(Stored dataset items)
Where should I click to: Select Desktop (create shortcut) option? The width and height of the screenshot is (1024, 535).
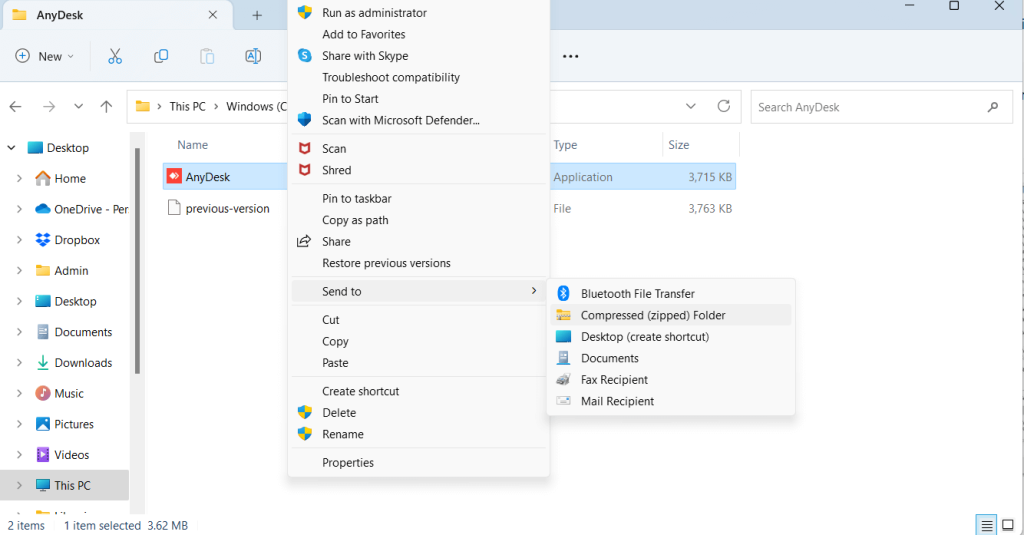coord(644,337)
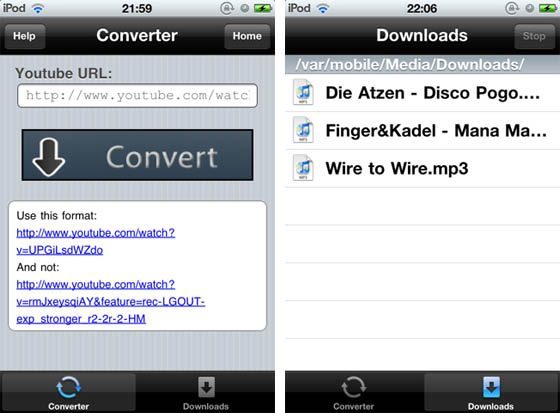Image resolution: width=560 pixels, height=413 pixels.
Task: Switch to Converter tab on left screen
Action: [x=69, y=393]
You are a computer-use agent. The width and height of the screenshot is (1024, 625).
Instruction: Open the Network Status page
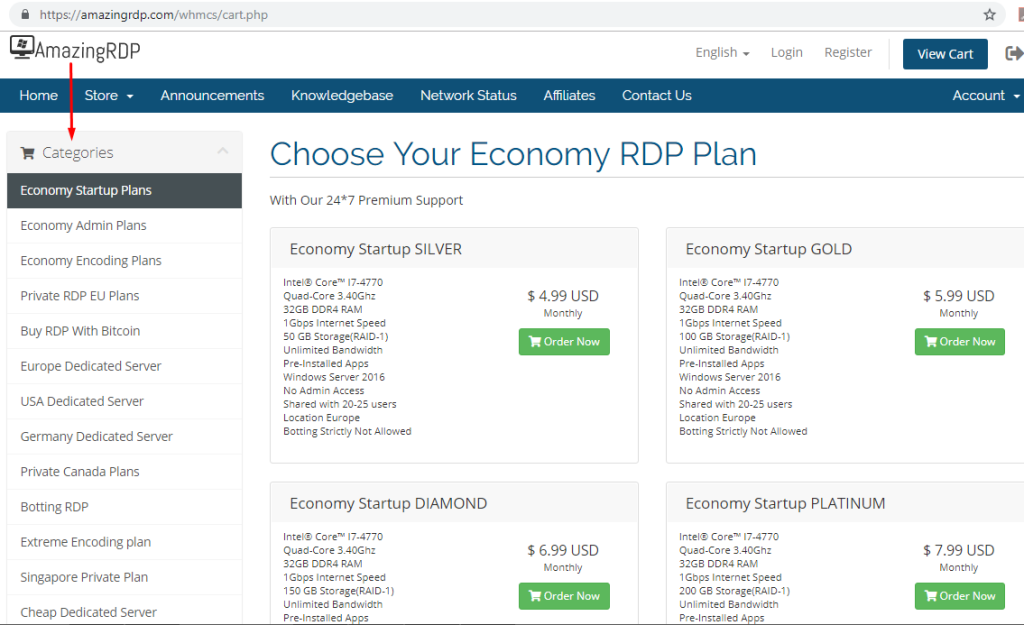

TASK REQUIREMENTS: Return the records above in their entirety, word for word, with the pictures removed.

RESPONSE AREA:
Where should I click to: Select Desktop (create shortcut) option? The width and height of the screenshot is (1024, 535).
coord(644,337)
Image resolution: width=560 pixels, height=413 pixels.
Task: Switch to Converter tab on left screen
Action: [x=69, y=393]
You are a computer-use agent. The width and height of the screenshot is (1024, 625).
Instruction: Open the Network Status page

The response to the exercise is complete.